**PROBLEM DETAILS:**
All records after this line are to be returned verbatim.

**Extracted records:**
((
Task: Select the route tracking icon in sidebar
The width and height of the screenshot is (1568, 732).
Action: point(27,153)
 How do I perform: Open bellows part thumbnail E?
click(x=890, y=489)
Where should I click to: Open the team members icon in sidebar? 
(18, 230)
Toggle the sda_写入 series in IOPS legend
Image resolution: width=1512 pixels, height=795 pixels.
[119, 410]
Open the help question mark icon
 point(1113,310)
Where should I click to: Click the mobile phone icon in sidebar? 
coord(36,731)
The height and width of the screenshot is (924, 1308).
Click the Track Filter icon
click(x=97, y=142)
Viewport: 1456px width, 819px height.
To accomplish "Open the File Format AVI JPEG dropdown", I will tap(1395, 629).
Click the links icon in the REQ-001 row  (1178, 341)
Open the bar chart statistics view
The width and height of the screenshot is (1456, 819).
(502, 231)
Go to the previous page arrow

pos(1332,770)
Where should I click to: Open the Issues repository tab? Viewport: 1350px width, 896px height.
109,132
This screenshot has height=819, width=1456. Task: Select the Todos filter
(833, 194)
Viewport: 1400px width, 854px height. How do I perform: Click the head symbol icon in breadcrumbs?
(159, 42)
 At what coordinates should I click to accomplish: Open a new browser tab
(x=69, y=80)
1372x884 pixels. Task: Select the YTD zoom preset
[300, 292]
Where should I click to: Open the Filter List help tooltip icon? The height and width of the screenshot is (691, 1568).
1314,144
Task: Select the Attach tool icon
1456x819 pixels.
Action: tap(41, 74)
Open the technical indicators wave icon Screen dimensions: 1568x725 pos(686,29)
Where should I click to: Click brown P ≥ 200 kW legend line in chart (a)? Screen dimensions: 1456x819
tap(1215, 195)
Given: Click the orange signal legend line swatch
))
**RESULT FOR THIS EXERCISE:**
Task: Select the route tracking icon in sidebar
The width and height of the screenshot is (1568, 732).
Action: point(27,153)
 How do I perform: Open bellows part thumbnail E?
click(x=890, y=489)
Where should I click to: Open the team members icon in sidebar? 
(18, 230)
Toggle the sda_写入 series in IOPS legend
Image resolution: width=1512 pixels, height=795 pixels.
[119, 410]
Open the help question mark icon
 point(1113,310)
Where should I click to: Click the mobile phone icon in sidebar? 
coord(36,731)
The height and width of the screenshot is (924, 1308).
Click the Track Filter icon
click(x=97, y=142)
Viewport: 1456px width, 819px height.
To accomplish "Open the File Format AVI JPEG dropdown", I will tap(1395, 629).
Click the links icon in the REQ-001 row  (1178, 341)
Open the bar chart statistics view
The width and height of the screenshot is (1456, 819).
(502, 231)
Go to the previous page arrow

pos(1332,770)
Where should I click to: Open the Issues repository tab? Viewport: 1350px width, 896px height.
109,132
This screenshot has height=819, width=1456. Task: Select the Todos filter
(833, 194)
Viewport: 1400px width, 854px height. How do I perform: Click the head symbol icon in breadcrumbs?
(159, 42)
 At what coordinates should I click to accomplish: Open a new browser tab
(x=69, y=80)
1372x884 pixels. Task: Select the YTD zoom preset
[300, 292]
Where should I click to: Open the Filter List help tooltip icon? The height and width of the screenshot is (691, 1568).
1314,144
Task: Select the Attach tool icon
1456x819 pixels.
Action: tap(41, 74)
Open the technical indicators wave icon Screen dimensions: 1568x725 pos(686,29)
Where should I click to: Click brown P ≥ 200 kW legend line in chart (a)? Screen dimensions: 1456x819
tap(1215, 195)
Given: Click the orange signal legend line swatch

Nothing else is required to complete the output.